29.覚悟を決めよう
ーーディナータイム。
ダイニングにみんなが集まってくる。
今回は夕食作りを手伝った、ジョアンが1番乗りだった。
「サラ、みんな喜んでくれるかな?」
「もちろんですよ、お嬢様。私も、早く食べたいですもの」
「うふふ。私も早くサラたちにも食べてもらいたいわ」
ガチャ。お兄様2人がやって来た。
「おっ、今日はジョーが1番乗りだったんだね」
「どうした?そんなにニコニコして」
「今日の夕食は、私が一緒に作ったの」
「「えーーっ!!」」
「ジョーが作ったの?」
「なに?なに?今日のメニュー」
「うふふ。きてからのお楽しみです」
「「えーーっ」」
ガチャ。
「どうした?3人とも」
「なんの話をしていたの?」
お父様、お母様、グレイがやってきた。
「父様、今日の夕食、ジョーが作ったんだって」
「「「えっ!?」」」
「本当なの?ジョアン」
「はい、お母様。私と料理人のみなさんと一緒に作りました」
「じゃあ、楽しみだな」
夕食が運ばれてきた。
「今日のメニューは、トンカツとエビフライ、ジャガトサラダ、エビのスープです」
もちろんジャガトサラダの下にはレタシを。プチトメットもつけた。だから、今日のサラダは、緑一色ではない。
虫では、ないのだーー!!と、大きな声で言いたい。
「トンカツ?エビフライ?なんだ、これは?」
「豚肉とエビに衣をつけて揚げたものです。熱いうちに食べて下さい」
「おっ、そうだな。じゃあ、いただこう」
サクッ「うっ、美味い!衣?がサクッとして、豚肉がジューシーだ」
「えぇ、エビフライ?も美味しいわよ、スタン。このソースつけると、更に美味しいの。このソースは何かしら?」
「タルタルソースと言って、茹で卵とピクルスとマヨネーズを混ぜたものです。

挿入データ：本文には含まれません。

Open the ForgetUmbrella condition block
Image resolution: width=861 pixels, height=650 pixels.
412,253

あっ、トンカツとエビフライに、横に添えてあるリモン(レモン)を絞って食べると、さっぱりしますよ」
「スープも美味しいよ、ジョー。エビの味が濃いね」
「ありがとうございます、ノエル兄様。エビの頭と殻から作ったんです」
「えっ?頭と殻って、ゴミじゃないの?」
「違いますよ。現に美味しいスープになってるでしょ?」
「ジョー、ジョー、このサラダ、最高だよ。美味しいし、彩り綺麗だね。いつも緑一色で、味も塩だけだったのに。それに俺、ジャガトはボソボソして嫌いだったのに、これは好き!なにで味付けしてんの?」
「ありがとうございます、ジーン兄様。ジャガトサラダもマヨネーズで味付けしてるんですよ」
パンはいつも通り硬かったけど、それ以外は大好評だった。
でも気になったのは、談笑しながら食事をしている子供3人をよそに、お父様とお母様が時折り小声で話をしていることだ。

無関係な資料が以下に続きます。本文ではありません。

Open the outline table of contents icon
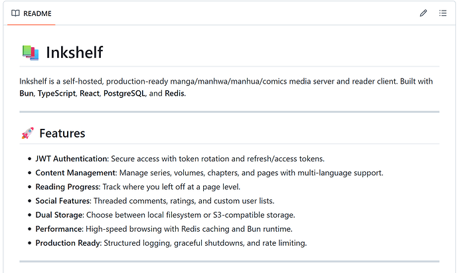This screenshot has width=458, height=273. [443, 13]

何より1番に聞かれるかと思ったマヨネーズについて、何も聞かれない。間違いなく、私を怪しんでいる。
カクテルを出したら、なおさら変に思うはず。
スキルがチートすぎた段階で言えば良かった。覚悟を決めよう。
アフターディナーティータイムで、前世の記憶を持ってること話そう。気持ち悪がられてもしょうがない、だって現実なんだもの。
まぁ、なんとかなるでしょう。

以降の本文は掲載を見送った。